Die Staatsanwaltschaft geht trotz der Behauptungen von Bellingcat, die die Täter mit richtigen Namen identifiziert haben wollen, nur davon aus, dass die Namen Pseudonyme sind. Den dritten Verdächtigen hat die Staatsanwaltschaft nicht beschuldigt (BBC und Bellingcat wollen dritten Mann im Skripal-Fall ausgemacht haben).

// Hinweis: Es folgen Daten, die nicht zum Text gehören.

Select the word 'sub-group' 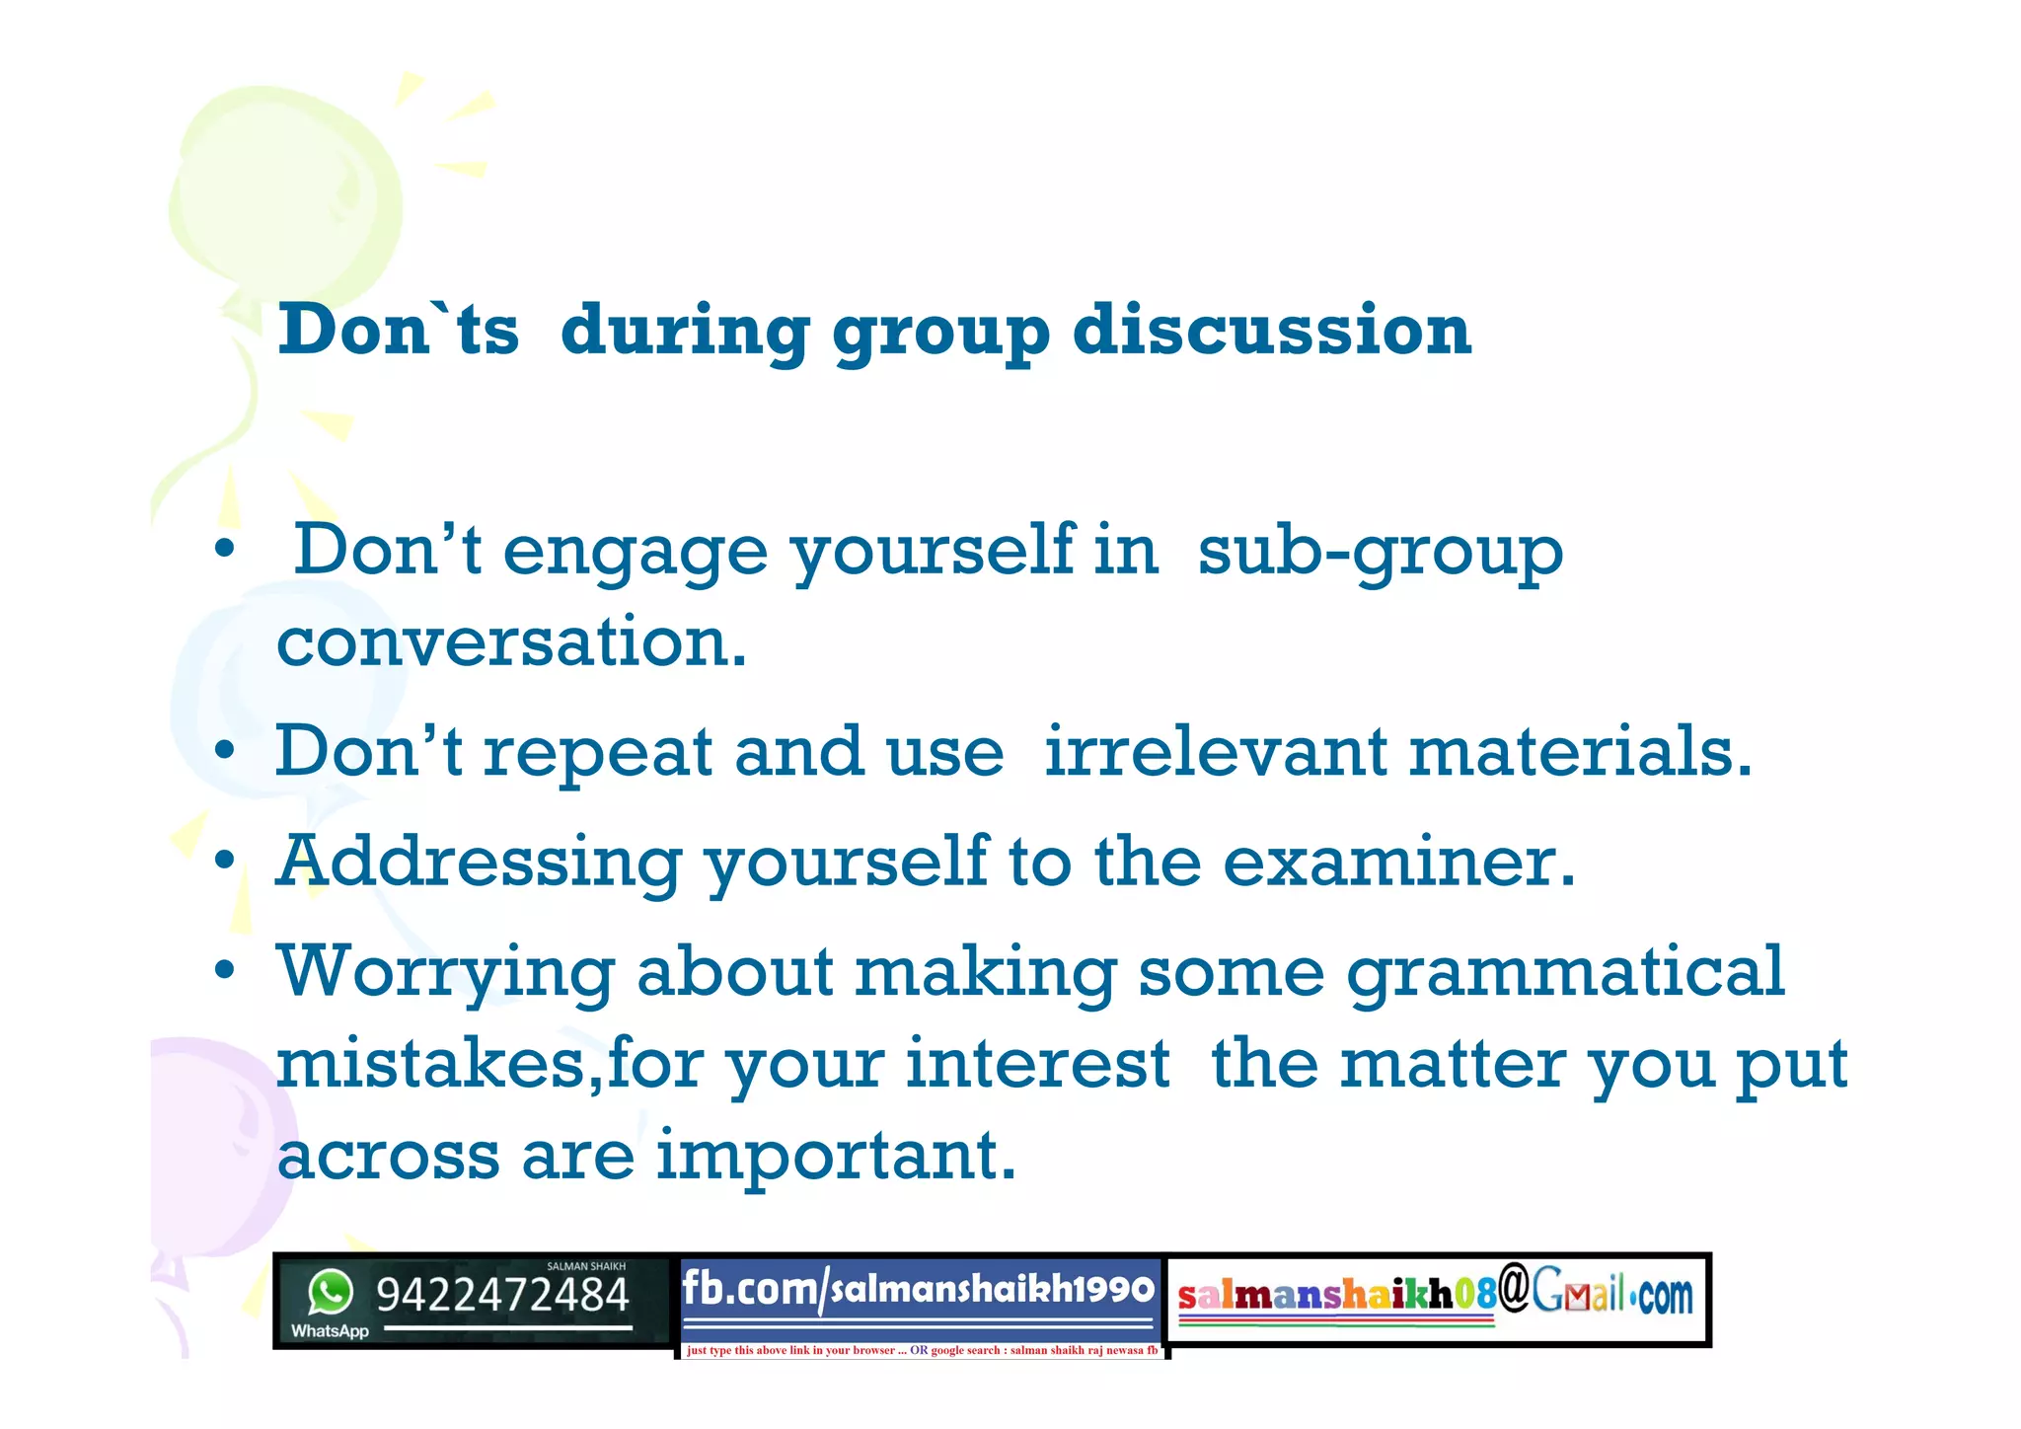[x=1380, y=553]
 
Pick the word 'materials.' [x=1580, y=752]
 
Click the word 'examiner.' [x=1398, y=863]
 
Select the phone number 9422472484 [x=502, y=1295]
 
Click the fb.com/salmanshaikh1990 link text [x=918, y=1289]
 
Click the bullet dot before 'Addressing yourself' [x=226, y=861]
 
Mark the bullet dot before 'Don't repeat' [x=226, y=751]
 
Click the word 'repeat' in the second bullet [x=597, y=754]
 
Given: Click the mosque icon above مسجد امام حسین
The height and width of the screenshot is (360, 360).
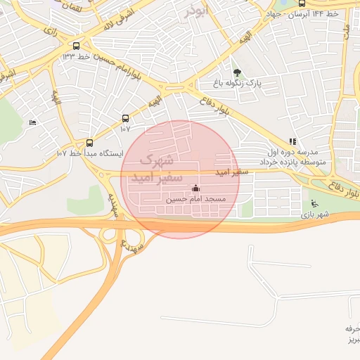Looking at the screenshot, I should point(195,188).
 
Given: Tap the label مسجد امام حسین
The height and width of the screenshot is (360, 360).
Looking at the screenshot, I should point(195,200).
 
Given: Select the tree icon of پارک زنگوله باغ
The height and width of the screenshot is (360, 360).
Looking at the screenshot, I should point(236,72).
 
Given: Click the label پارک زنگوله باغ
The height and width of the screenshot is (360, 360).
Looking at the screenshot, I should point(238,83).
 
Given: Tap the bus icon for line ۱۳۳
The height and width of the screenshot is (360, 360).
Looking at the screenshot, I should point(76,46).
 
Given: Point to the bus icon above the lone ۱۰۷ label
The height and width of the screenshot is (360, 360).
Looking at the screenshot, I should point(125,119).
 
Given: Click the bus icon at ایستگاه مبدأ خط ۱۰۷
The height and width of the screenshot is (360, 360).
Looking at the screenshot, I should point(89,142).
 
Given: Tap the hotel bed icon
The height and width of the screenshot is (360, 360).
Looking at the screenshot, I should point(32,123).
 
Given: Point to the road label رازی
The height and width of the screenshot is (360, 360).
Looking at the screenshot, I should point(50,30).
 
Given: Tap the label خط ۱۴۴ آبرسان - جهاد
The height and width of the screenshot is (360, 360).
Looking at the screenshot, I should point(302,14).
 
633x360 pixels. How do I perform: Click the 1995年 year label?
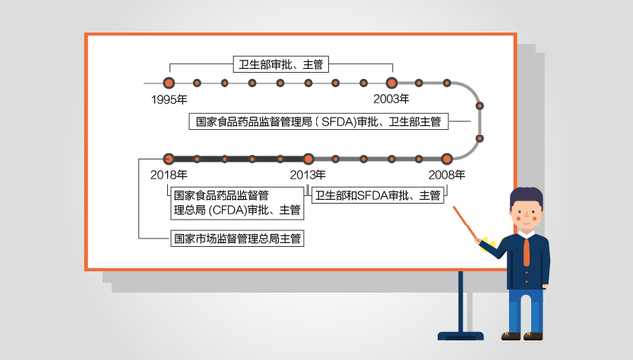(169, 99)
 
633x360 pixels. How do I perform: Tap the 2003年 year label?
(391, 99)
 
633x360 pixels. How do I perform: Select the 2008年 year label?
(447, 175)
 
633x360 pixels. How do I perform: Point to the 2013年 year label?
(308, 175)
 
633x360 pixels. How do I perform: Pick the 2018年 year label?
(169, 175)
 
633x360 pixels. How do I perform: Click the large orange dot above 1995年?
(169, 82)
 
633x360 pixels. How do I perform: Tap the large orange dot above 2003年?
(391, 82)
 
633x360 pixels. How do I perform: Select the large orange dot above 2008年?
(447, 158)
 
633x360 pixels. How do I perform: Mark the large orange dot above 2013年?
(308, 158)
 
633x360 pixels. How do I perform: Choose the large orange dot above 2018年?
(169, 158)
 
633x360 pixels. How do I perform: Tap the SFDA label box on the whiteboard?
(317, 121)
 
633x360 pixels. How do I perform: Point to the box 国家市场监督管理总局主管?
(237, 238)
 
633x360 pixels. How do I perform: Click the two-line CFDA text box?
(237, 201)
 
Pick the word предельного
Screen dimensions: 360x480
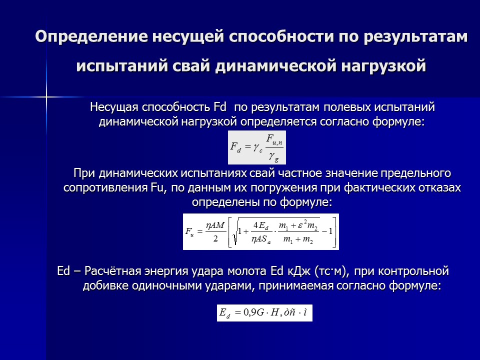[408, 174]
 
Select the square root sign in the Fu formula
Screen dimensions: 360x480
[234, 233]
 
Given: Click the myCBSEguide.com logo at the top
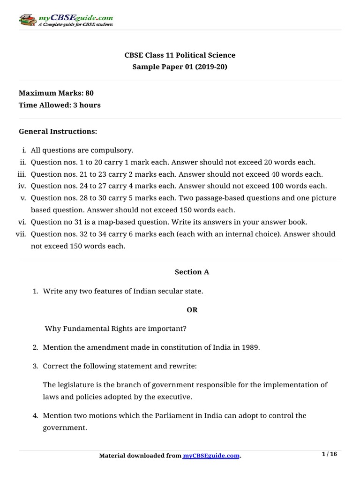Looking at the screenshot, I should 66,20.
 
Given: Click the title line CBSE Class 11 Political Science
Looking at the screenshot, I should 180,55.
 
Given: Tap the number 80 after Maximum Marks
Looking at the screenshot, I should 90,93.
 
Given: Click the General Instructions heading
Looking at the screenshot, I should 58,132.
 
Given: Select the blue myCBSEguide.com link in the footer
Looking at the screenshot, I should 211,456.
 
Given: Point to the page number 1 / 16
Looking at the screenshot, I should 330,454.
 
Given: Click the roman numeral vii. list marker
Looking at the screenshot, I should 22,234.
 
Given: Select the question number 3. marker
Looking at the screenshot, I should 35,366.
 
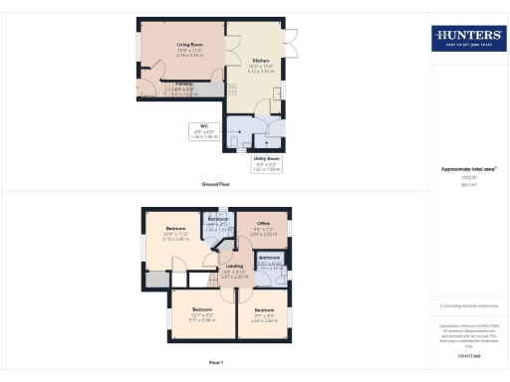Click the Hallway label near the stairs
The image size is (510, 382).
point(184,88)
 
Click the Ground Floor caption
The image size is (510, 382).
point(217,185)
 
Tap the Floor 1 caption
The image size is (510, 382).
point(217,364)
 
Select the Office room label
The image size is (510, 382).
point(264,227)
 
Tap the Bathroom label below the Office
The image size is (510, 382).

"Wir sind Polizeioffiziere", sagte Basu, " daher müssen wir Beweise suchen. Es gab eine riesige Menge an Spekulationen, wer verantwortlich ist, wer die Befehle gab, alles auf dem Expertenwissen von Menschen über Russland. Ich brauche Beweise." Damit scheint sich Basu von der politischen Interessenlange zu entfernen. Der Guardian will aus seinen Äußerungen hingegen das westliche Narrativ verstärken: "Met police examine Vladimir Putin's role in Salisbury attack. Russian president is assessed as ‘likely’ to have approved of nerve agent attack on Skripals."
Konform geht er auch sonst nicht mit der konservativen Regierung und deren neoliberaler Ideologie. Er sagte, 80 Prozent der Terroristen, die das Land bedrohen, in Großbritannien geboren oder sind dort aufgewachsen. Sie könnten aufgrund des Mangels an sozialer Mobilität und Inklusion als Terroristen gewonnen werden. Polizeiarbeit würde nur die Symptome des Extremismus, aber nicht die Ursachen behandeln. Ein besserer Zugang zur Bildung und zum Gesundheitssystem und eine Verbesserung der Gleichstellung im Justizsystem würde den Terrorismus eher beenden als die Polizei und der staatliche Sicherheitsapparat zusammen.